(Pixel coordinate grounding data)
════════
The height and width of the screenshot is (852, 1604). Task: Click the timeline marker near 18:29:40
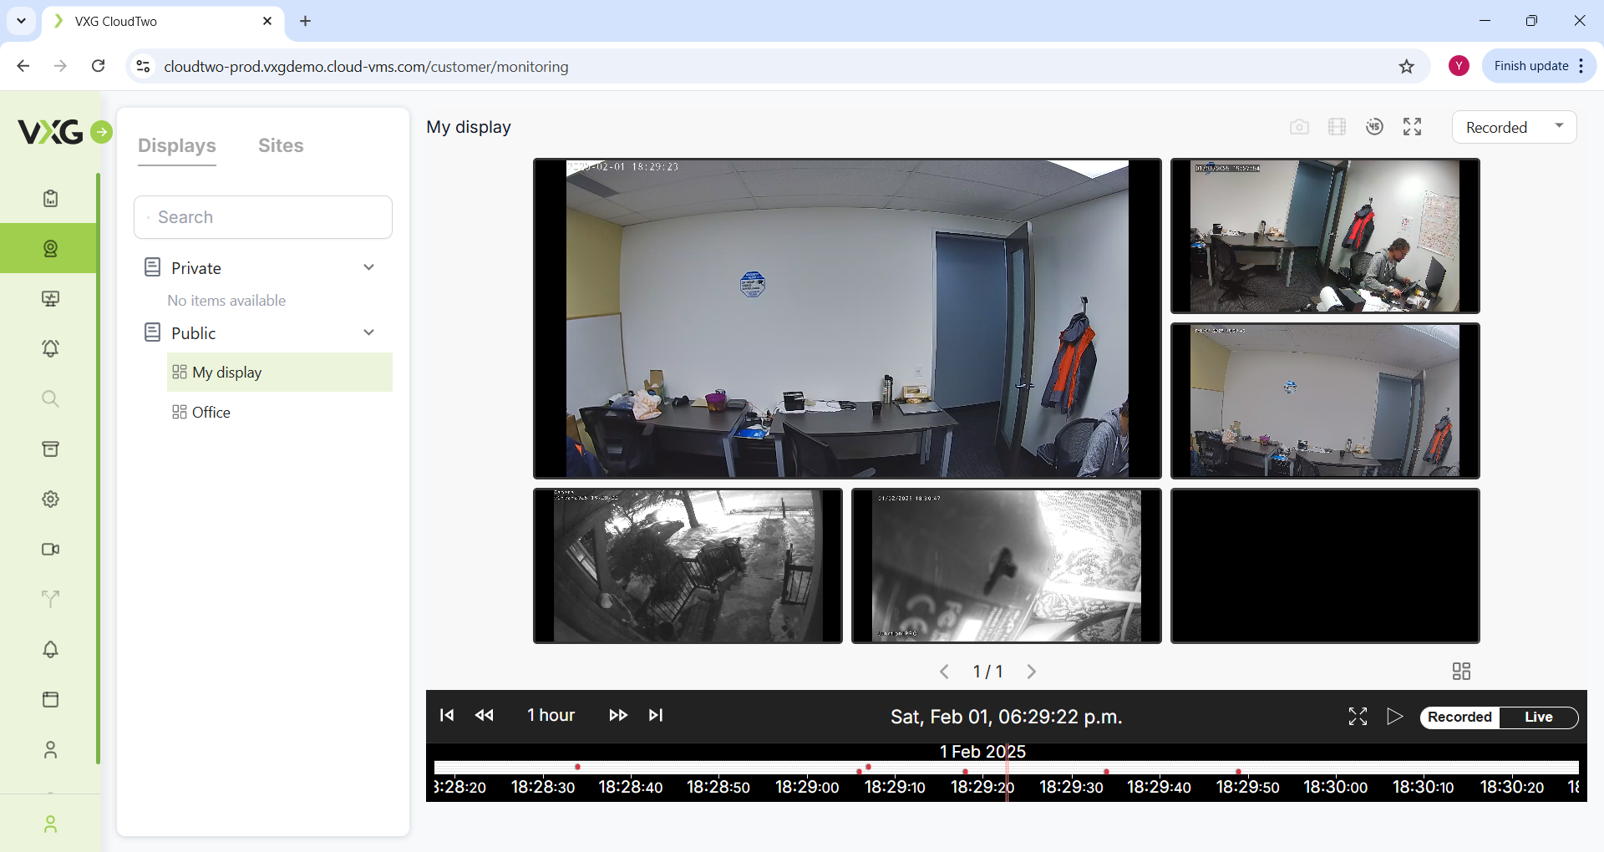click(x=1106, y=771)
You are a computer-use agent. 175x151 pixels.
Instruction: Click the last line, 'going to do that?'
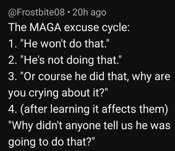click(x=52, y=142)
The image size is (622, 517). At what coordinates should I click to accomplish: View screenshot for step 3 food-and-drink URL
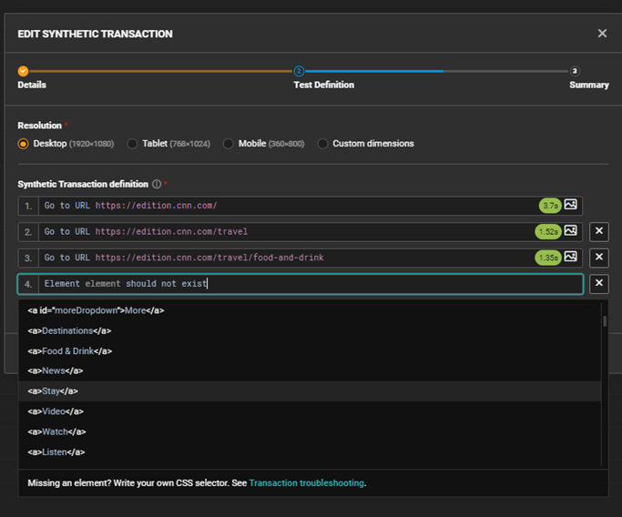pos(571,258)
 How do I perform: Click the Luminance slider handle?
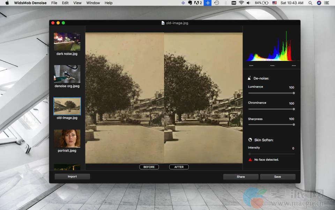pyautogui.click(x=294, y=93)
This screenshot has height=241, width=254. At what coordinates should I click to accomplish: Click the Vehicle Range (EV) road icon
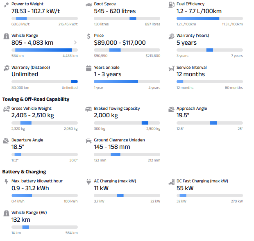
════════
Would you retype all the lines shown above, exactly as written and without any picture?

Solved problem:
The height and width of the screenshot is (852, 1604). Task: Click the timeline marker near 18:29:40
click(x=1106, y=771)
You are a computer-use agent. 175x151 pixels.
Instruction: Click the last line, 'going to do that?'
click(x=52, y=142)
The image size is (622, 517). At what coordinates should I click to accomplish: View screenshot for step 3 food-and-drink URL
pos(571,258)
 How do I perform: Click the Luminance slider handle?
pyautogui.click(x=294, y=93)
This screenshot has height=241, width=254. At what coordinates should I click to accomplish: Click the Vehicle Range (EV) road icon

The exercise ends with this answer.